[Rows of pointing data]
* * *
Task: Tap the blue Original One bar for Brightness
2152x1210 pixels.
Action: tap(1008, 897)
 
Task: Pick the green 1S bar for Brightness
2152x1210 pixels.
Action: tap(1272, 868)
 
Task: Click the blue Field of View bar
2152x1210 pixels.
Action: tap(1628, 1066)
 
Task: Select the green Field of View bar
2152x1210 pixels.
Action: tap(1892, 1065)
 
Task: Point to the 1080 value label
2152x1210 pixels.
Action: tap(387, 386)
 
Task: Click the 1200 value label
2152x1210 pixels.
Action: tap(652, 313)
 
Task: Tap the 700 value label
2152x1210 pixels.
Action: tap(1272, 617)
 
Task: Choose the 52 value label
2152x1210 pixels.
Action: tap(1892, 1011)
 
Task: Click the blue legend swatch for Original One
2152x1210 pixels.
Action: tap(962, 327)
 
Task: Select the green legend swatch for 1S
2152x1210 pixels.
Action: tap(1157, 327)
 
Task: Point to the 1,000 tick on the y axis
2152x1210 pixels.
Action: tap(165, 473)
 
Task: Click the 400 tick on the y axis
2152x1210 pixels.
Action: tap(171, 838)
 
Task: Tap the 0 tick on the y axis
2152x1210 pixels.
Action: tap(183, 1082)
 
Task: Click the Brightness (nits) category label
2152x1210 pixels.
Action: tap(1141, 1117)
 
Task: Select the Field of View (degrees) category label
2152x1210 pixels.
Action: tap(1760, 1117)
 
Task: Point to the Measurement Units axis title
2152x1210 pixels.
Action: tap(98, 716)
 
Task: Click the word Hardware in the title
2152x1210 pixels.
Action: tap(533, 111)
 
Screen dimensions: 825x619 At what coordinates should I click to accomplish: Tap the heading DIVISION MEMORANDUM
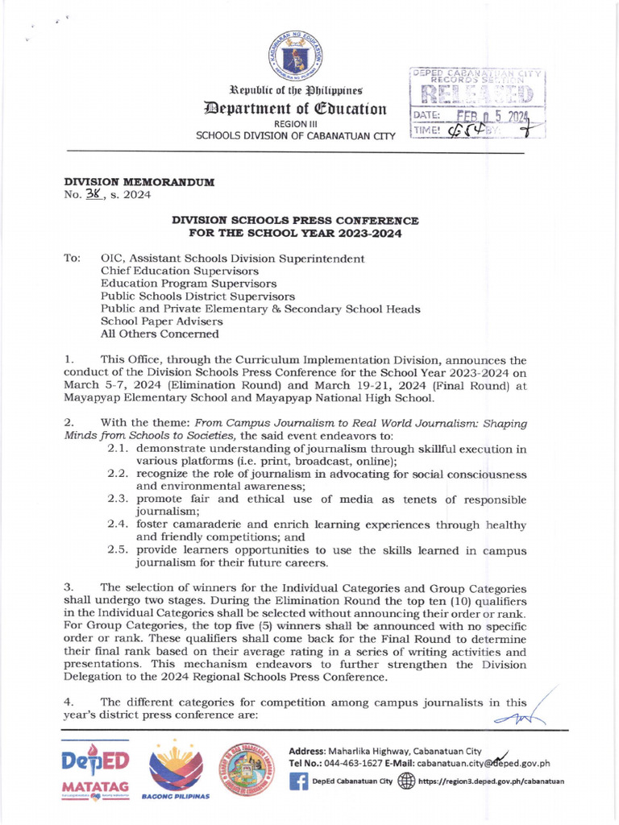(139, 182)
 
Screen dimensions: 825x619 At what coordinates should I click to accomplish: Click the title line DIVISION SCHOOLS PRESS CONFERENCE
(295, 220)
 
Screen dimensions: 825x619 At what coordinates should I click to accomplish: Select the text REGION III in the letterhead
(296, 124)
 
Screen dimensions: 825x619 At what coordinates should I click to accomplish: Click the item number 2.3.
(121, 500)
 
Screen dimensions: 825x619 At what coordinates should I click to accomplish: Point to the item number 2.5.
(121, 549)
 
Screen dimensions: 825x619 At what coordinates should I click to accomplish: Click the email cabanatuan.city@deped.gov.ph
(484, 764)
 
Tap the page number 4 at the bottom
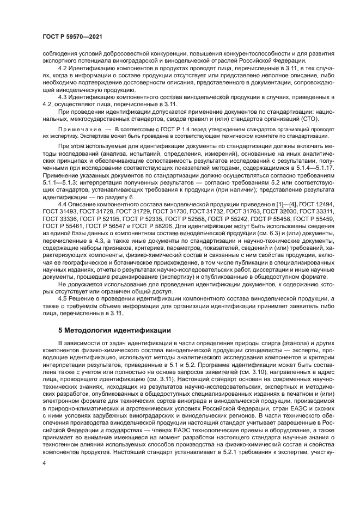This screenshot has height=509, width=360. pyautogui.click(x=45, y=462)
* * *
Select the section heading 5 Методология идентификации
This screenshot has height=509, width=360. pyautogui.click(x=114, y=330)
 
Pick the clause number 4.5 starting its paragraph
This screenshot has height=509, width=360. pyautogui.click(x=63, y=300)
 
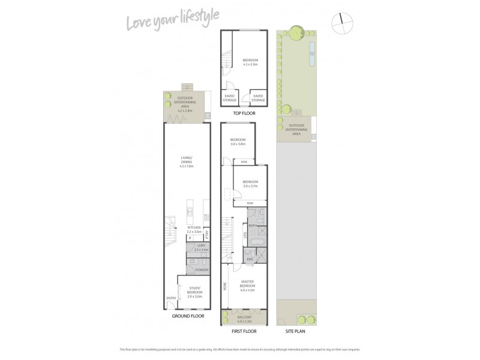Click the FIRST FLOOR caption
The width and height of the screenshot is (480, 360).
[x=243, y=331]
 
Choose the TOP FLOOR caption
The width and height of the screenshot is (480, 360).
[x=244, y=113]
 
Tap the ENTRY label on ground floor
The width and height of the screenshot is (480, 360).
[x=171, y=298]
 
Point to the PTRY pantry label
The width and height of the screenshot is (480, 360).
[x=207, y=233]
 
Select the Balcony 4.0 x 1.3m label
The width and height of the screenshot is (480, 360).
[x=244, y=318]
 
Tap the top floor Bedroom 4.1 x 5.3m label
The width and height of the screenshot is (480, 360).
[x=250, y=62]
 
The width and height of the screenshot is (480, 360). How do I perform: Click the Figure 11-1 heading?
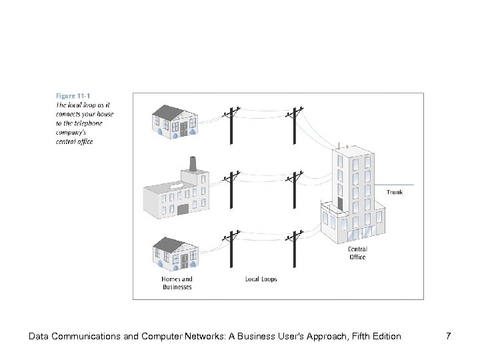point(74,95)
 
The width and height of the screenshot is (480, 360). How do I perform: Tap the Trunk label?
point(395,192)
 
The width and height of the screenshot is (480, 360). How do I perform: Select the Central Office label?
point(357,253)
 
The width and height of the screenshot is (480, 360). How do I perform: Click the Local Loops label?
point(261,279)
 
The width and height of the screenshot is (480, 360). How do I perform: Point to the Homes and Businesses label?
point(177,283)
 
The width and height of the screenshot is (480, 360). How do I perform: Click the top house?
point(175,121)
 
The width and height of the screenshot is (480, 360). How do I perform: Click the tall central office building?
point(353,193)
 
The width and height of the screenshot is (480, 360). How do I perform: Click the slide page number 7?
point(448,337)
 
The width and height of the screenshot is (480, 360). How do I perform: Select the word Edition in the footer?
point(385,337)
* * *
▶ Your objective
Please print, word for word, the part of the records that opens with the line containing "Task: Tap the blue" and closes with the line containing "Action: tap(387, 386)", including both of those lines.

▶ Complete response
Task: Tap the blue Original One bar for Brightness
2152x1210 pixels.
Action: tap(1008, 897)
 
Task: Pick the green 1S bar for Brightness
2152x1210 pixels.
Action: tap(1272, 868)
 
Task: Click the blue Field of View bar
2152x1210 pixels.
Action: tap(1628, 1066)
 
Task: Select the green Field of View bar
2152x1210 pixels.
Action: tap(1892, 1065)
 
Task: Point to the 1080 value label
2152x1210 pixels.
Action: tap(387, 386)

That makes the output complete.